在一项经典试验中,Webb和Tierney采用了最高的气道压力和零呼气末正压(PEEP)对大鼠进行通气(从而造成肺过度膨胀)后,试验动物出现了低氧血症,尸检时发现存在血管周围和肺泡水肿。
在采用最高气道压力和10cm水柱的PEEP进行通气的动物中未发现水肿,表明过度膨胀和低呼气末肺容积之间的相互作用与肺损伤有关。
但相互作用的具体机制尚不清楚。
图2:低肺容量通气和高肺容量通气均可造成肺的结构性损伤如上皮-间质转化、支气管上皮脱落、肺水肿等生理和生物学改变,并对全身产生影响。
Dreyfuss等人发现采用高潮气量进行机械通气的动物会出现肺水肿,然而采用相同的气道压力,同时用绷带缠绕胸腹部以降低潮气量进行机械通气的动物则不出现肺水肿。
因此他们的试验证实容量(如,肺扩张)而非气道压力,是导致损伤的最重要的因素,这一发现使得他们将二者合成为一新的名词“容量伤。
”呼吸机相关性肺损伤这一名词尽管已经得到广泛的认可,但也可能是不恰当的。
导致损伤的首要因素是肺过度膨胀,这一改变可由其他因素所致而非呼吸机的应用因引起。
例如,Mascheroni等人向存在自主呼吸的绵羊的小脑延髓池中注入水杨酸钠,使得分钟通气量显著增高,每次呼吸时肺泡均过度膨胀。
随后,实验动物出现低氧血症,伴随肺弹性丧失和严重的形态学改变,这与机械通气中肺损伤的改变一致。
在注射了水杨酸钠后采用不造成肺过度扩张的控制性机械通气的实验动物中则不出现这种改变。
∙低肺容量通气在低肺容量(绝对值)时进行机械通气也会造成损伤,造成这种损伤的机制是多样的,包括气道和肺单位反复开闭,表面活性物质功能改变,和局部缺氧。
这类损伤被称为“肺萎陷伤”,其特征为气道上皮脱落,透明膜形成和肺水肿。
肺萎陷伤对肺的影响更加严重,这与均一性机械通气有关。
Mead等人进行的某项经典试验表明施加在肺实质边缘有通气和膨胀不全之间部位的牵拉力可以达到肺其他部位牵拉力的4-5倍。

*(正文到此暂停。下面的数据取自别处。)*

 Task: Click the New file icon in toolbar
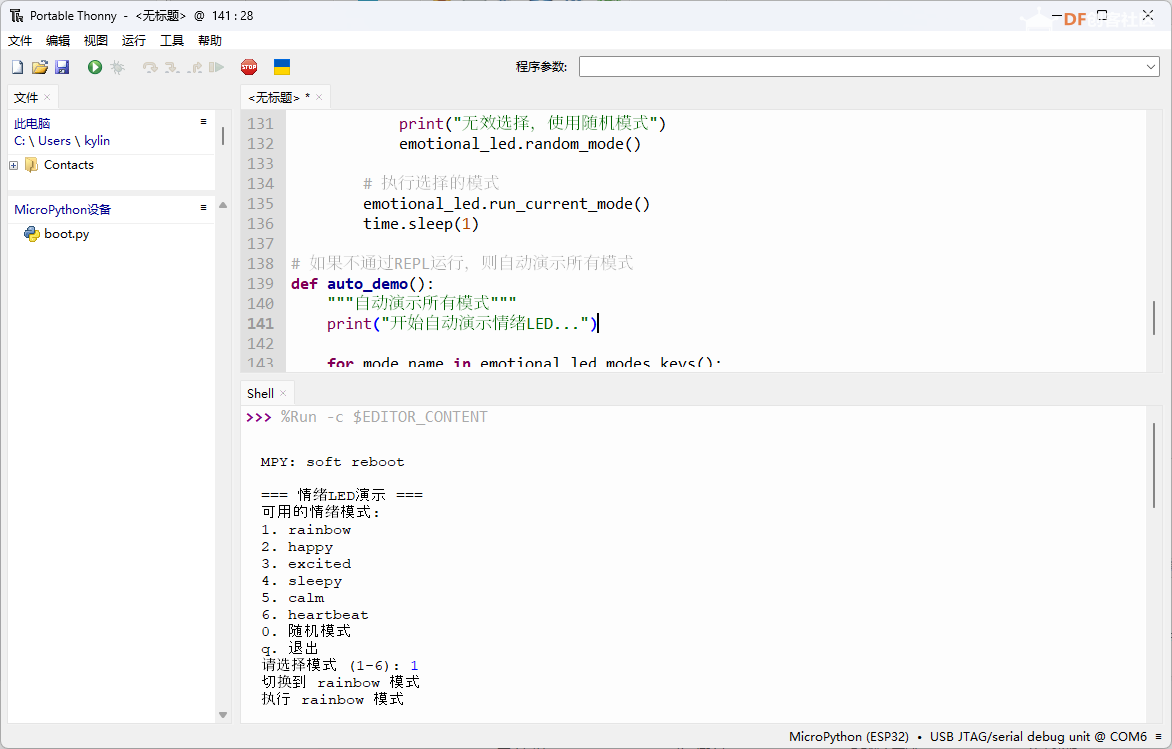click(17, 67)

∙生物损伤因素前文中提及的生理损伤因素会直接(损伤各种细胞)或间接(激活上皮细胞,内皮细胞,或炎症细胞的细胞信号通路)造成各种细胞内介质的释放。
某些介质能直接损伤肺组织;某些的介质会使肺逐渐形成肺纤维化。
其他的介质则作为归巢分子使得细胞(如中性粒细胞)向肺部聚集,向肺部聚集的细胞所释放出的分子可对肺部造成更大的伤害。
(见图2)。
这个过程被称为生物伤。
从含气空腔进入循环系统的炎症介质,细菌或脂多糖可进入肺,从而造成肺泡-毛细血管通透性增加,这种改变存在于ARDS中,可由容量伤或上皮细胞微撕裂造成。
这种移位可以引起多器官功能障碍和死亡。
(见图2)临床治疗对呼吸机相关性肺损伤重要性的认同使得应用机械通气的观念较以往发生了很大的改变,机械通气以往的目标为降低呼吸功的同时维持气体交换,现在的目标增加为减轻呼吸机相关性肺损伤的同时提供维持生命所需的气体交换。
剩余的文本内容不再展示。